Vivre pour toujours : la tournée de réunion d’Oasis – Mr MARKET
Traduction adaptée d’un post sur le site Sublation magazine, le 12 septembre 2025 (DB).
On dit que Noel Gallagher, guitariste du groupe Oasis, a composé Live Forever pour tourner le dos à la négativité du grunge, genre populaire dans les années 1990. Et il a supposément dit après avoir entendu I Hate Myself and I Want to Die de Nirvana qu’il ne partageait pas ce sentiment. Maintenant, 30 ans plus tard, à la tournée de réunion d’Oasis, le public composé d’un mélange de trois générations semble exprimer le même sentiment à propos du déclin dirigé de la Grande-Bretagne.

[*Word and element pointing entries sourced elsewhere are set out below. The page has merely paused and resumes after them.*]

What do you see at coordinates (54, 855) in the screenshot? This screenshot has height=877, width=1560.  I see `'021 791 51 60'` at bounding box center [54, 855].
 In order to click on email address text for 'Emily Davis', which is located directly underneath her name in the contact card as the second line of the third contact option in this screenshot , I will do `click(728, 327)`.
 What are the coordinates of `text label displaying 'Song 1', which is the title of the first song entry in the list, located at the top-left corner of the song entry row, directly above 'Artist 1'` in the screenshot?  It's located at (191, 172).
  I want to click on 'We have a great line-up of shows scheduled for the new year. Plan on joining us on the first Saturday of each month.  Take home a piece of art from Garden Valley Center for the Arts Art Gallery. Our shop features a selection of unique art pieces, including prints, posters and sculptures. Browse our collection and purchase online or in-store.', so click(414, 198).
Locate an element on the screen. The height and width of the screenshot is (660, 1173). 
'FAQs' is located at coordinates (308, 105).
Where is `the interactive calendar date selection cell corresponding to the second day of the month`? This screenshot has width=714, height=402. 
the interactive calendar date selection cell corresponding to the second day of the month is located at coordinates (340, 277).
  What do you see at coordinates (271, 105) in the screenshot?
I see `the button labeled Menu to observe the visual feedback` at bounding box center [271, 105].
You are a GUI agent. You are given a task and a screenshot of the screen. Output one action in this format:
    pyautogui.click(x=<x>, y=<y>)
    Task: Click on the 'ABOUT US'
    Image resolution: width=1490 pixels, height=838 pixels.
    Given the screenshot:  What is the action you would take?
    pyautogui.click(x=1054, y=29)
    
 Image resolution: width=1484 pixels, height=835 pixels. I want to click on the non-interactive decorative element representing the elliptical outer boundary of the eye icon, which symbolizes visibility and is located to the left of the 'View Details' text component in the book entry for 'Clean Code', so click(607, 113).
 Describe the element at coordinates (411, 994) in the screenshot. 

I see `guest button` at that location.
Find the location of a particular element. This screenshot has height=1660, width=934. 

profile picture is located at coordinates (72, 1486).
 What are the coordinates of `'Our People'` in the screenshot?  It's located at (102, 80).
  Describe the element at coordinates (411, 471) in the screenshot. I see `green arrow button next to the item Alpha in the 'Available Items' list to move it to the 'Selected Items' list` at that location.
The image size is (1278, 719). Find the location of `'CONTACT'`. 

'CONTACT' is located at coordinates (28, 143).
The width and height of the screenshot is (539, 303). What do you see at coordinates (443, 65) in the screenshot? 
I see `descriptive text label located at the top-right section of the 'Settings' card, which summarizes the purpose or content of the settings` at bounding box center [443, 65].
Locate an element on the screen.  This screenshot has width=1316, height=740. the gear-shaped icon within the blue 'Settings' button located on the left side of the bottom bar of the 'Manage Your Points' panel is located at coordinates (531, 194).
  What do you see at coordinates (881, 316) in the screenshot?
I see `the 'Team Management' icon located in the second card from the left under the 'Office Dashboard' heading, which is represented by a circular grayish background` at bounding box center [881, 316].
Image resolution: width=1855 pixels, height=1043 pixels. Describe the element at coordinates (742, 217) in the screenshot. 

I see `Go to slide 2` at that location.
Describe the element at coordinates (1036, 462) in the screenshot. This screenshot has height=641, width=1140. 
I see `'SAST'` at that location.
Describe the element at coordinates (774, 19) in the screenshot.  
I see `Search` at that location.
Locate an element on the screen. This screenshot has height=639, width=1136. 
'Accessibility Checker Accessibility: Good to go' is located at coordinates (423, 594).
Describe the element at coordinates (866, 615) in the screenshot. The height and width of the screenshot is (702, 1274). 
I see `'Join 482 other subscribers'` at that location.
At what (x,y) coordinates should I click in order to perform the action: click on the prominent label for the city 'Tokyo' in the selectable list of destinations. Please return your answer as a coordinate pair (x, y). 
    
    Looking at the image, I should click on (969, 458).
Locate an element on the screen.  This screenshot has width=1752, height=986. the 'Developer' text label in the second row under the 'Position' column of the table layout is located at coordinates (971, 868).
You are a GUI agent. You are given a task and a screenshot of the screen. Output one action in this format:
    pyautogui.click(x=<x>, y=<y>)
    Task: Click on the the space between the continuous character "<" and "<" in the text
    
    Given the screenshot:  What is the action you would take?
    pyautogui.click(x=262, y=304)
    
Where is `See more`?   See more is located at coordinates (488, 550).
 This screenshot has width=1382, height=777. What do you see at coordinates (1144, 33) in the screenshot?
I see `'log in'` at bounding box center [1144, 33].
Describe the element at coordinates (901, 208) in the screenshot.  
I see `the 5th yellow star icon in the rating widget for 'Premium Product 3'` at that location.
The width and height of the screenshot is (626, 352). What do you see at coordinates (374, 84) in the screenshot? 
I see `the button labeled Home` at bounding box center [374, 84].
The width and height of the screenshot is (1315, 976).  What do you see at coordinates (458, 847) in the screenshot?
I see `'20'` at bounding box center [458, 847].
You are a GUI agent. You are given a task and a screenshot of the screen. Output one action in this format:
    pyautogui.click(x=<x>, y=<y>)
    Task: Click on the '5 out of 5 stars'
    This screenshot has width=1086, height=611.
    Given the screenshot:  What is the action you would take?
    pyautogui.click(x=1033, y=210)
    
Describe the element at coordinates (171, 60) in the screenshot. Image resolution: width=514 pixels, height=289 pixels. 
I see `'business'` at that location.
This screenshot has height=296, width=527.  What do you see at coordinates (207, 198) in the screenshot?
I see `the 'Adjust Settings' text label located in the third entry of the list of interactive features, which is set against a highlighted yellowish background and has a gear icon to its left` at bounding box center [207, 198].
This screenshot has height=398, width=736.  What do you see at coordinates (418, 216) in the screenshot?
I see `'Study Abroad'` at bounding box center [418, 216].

Pour beaucoup, la popularité de la tournée d’Oasis en 2025 est surprenante ; après tout, le groupe s’était séparé en 2009, après un dernier concert désastreux à Saint-Cloud, où les deux frères Gallagher sont venus aux mains. Le programme des concerts n’inclut qu’une seule chanson qui ne figure pas sur les trois grands albums enregistrés entre 1994 et 1997. On ne peut donc comparer la tournée d’Oasis avec celle de Taylor Swift (Eras Tour), qui a fait les plus grosses recettes de tous les temps. Mais celle d’Oasis a peut-être une importance plus profonde. Oasis (classe ouvrière, fils d’immigrés irlandais, de Manchester) est célèbre pour la rivalité avec le groupe Blur (classe moyenne, de Londres, plus « artistique »). Même si Blur a gagné « la bataille de la Britpop » en 1995 avec leur tube Country House (qui a surclassé Roll with It d’Oasis), sa tournée de réunion en 2023 n’a pas fait des vagues. Oasis, en revanche, a fait exploser le site Ticketmaster avec 14 millions de demandes pour 1,4 million de tickets.
En voyant le groupe en concert, on commence à comprendre pourquoi. Oasis est plus grand que nature sur un grand écran, accompagné des images intercalées et des angles de caméra insolites. Les deux frères Gallagher (Noel et Liam, le chanteur), naguère en conflit permanent, ressemblent à des icônes dans un opéra rock, et non à des hommes de 50 ans jouant de vieilles chansons. Les images sur l’écran recoupent deux décennies : les « swinging sixties » et la période sombre des années 1970, les couleurs vives et fleuries des années 1960 contrastant avec des images des lotissements ouvriers délabrés et les usines désaffectées de leur jeunesse mancunienne. Pourquoi les images des années 1960 ? Noel Gallagher n’a jamais caché la forte influence exercée sur lui par les Beatles, indirectement (l’arrangement en cordes montantes dans Whatever) ou directement (l’introduction au piano dans Don’t Look Back in Anger). Les Beatles évoquaient un sens de possibilité par rapport au rationnement des grises années 1950, possibilité qui s’exprimait à travers la Nouvelle Gauche et la politique de modernisation technologique du gouvernement travailliste. La culture populaire des années 1990 en Grande-Bretagne a été teinté de nostalgie pour les années 1960.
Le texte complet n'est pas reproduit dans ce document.